Burying source in executables




Frank Kotler wrote:
>
> Okay, where are these UTF-8 source files? On disk? Embedded
> in the (perhaps not yet existing) executable?

Well, one way to do this (with separate processes or with multiple
threads in the same process) is to use memory-mapped files. The editor
has a read/write version of the file open while the assembler has a
read-only view of the file open.

Segments used to be really good for this sort of thing, too. But modern
OSes eliminated the possibility of using segments to share data along
these lines.


> ...
> > the IDE, by the way, is basically nothing more than a
> > "compiler driver" - just like GCC or your own HLA.EXE - but the
difference
> > is that it's all "graphical"...
>
> This would put processes in separate address spaces. This
> sounds like you're contemplating a "brick&brock" system.

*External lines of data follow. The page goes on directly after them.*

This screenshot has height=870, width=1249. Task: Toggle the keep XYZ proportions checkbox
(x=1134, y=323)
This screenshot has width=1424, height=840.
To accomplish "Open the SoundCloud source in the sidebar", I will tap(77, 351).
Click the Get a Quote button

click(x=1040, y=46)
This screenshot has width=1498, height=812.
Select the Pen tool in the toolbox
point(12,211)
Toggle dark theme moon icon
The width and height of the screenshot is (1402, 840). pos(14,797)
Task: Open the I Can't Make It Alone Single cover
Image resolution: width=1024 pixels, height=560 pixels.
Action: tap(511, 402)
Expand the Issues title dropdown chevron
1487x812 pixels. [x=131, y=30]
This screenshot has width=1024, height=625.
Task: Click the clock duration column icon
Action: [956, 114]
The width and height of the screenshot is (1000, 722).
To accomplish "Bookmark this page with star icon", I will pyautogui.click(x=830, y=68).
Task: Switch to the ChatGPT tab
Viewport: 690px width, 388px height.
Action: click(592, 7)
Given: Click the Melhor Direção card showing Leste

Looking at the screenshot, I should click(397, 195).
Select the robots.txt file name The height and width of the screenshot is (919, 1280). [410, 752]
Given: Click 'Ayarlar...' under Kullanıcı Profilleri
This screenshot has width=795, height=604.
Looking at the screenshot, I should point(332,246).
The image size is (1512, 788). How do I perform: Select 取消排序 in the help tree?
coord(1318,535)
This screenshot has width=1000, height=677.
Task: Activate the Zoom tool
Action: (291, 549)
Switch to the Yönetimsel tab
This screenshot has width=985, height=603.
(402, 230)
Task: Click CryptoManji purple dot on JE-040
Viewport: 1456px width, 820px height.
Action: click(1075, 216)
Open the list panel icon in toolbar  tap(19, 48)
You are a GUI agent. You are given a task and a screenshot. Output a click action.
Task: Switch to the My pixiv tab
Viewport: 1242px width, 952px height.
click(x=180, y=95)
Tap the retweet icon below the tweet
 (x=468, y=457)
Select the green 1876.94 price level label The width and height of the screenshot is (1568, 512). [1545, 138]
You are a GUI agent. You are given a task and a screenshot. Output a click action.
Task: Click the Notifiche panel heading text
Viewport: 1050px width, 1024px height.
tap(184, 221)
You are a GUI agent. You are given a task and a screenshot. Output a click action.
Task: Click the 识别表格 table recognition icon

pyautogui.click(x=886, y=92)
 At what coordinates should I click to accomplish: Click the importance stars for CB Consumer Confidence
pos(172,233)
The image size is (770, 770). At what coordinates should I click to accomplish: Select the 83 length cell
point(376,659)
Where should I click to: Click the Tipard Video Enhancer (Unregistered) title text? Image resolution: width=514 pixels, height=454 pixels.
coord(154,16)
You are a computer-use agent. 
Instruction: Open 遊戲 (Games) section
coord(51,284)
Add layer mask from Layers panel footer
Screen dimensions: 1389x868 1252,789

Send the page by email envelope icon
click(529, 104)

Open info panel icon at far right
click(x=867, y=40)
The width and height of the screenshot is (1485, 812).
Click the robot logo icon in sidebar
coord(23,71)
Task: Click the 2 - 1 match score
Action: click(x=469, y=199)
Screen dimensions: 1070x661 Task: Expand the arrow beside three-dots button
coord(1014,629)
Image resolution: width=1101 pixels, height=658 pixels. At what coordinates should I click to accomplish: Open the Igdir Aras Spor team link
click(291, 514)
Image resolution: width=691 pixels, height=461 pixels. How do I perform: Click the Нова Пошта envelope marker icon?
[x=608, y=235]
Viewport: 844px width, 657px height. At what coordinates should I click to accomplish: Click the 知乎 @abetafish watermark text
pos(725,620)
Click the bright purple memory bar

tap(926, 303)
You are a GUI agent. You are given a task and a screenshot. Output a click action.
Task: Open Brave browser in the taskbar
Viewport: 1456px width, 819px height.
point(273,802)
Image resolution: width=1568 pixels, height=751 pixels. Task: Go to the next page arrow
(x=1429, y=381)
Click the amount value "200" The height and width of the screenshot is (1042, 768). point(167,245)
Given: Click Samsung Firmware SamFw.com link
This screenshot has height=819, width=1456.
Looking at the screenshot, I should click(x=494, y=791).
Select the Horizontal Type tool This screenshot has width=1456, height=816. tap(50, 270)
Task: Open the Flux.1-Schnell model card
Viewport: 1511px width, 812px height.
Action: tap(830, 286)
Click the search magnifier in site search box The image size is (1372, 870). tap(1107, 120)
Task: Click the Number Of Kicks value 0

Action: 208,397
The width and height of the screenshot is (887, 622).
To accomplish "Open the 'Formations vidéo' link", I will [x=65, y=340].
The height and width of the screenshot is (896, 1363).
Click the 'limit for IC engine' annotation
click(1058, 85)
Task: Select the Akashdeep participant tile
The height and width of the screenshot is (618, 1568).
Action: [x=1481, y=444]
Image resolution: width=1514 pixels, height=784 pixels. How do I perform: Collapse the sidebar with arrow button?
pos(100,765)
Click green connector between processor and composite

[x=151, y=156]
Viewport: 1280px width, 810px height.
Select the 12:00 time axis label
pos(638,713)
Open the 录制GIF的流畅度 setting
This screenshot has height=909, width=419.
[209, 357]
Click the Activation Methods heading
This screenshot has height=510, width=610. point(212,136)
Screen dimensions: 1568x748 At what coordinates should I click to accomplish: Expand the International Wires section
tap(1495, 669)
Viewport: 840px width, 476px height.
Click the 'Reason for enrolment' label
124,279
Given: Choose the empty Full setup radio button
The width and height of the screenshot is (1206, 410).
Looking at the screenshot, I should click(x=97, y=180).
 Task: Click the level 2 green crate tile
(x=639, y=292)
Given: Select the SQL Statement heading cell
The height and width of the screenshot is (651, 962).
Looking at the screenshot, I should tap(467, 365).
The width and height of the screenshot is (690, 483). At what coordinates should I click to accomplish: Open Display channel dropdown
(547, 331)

Best for protection, so if they're doing that it's a good idea. As I
just pointed out, shared memory (between processes/address spaces) is
possible using memory-mapped files.

Memory-mapped files are also great for assemblers (especially
incremental ones) because you get efficient random-access to the file's
data. And, as I pointed out above, one process can be limited to
read-only access while another has read-write access.


>
> > that's what the "modular" thing I've
> > mentioned is all about...it _STILL_ is a "tool chain"...individual
> > utilities, called in sequence...the "trick" here is merely that -
borrowing
> > a style similar to "browser plug-ins" - they can be loaded up as
"modules"
>
> This is not reassuring! I'm typing this in the editor of my
> funky old Netscape version (still!), and I am currently at
> risk of losing my work. Browsing "certain websites"
> apparently loads "certain plug-ins", which apparently have
> "certain memory leaks"... resulting in "certain death",
> after an "uncertain time". Occasionally, it takes the entire
> X server down, more often Netscape just quit without
> warning, "poof". (there *is* an autosave feature, but either
> it doesn't work, or I'm doin' it wrong.)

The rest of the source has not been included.